WHAT YOU ARE ASKED TO DO
Retype only what runs from the line with "Screen dimensions: 498x1079" through the end of the entries, exactly and in full, but omit any picture you find.

RECORD EXTRACTS
──────

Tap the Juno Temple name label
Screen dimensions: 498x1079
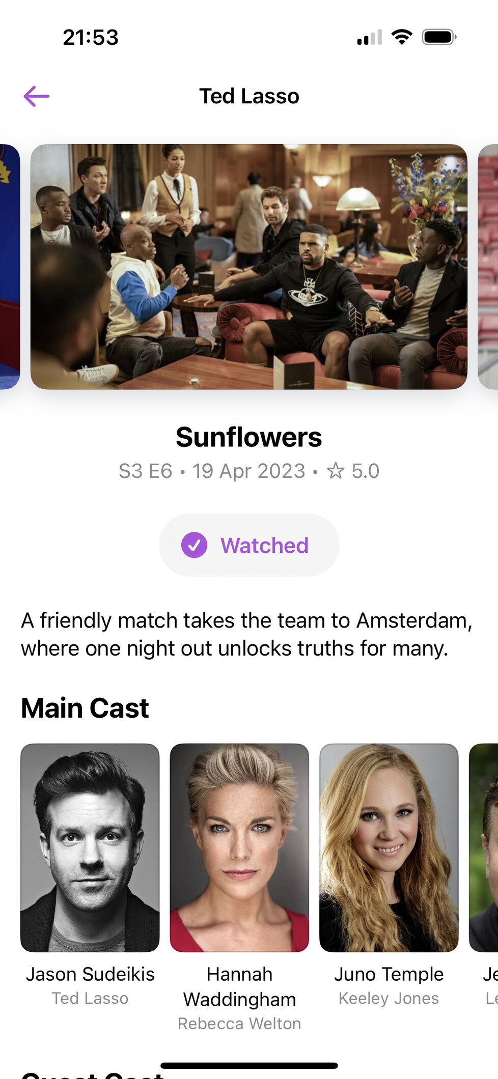tap(389, 974)
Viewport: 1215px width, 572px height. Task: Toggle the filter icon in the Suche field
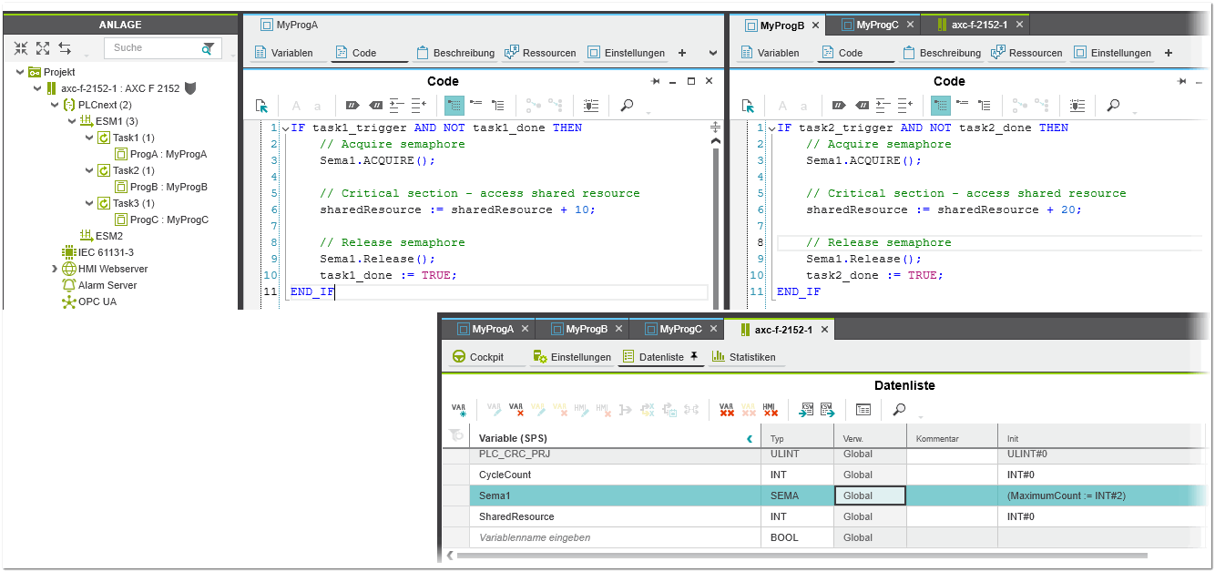tap(209, 48)
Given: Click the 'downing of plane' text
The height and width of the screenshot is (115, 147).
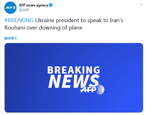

──────

TASK RESULT
Screen dimensions: 498x1079
tap(389, 974)
Viewport: 1215px width, 572px height. Task: Toggle the filter icon in the Suche field
tap(209, 48)
Given: Click the 'downing of plane' text
The height and width of the screenshot is (115, 147).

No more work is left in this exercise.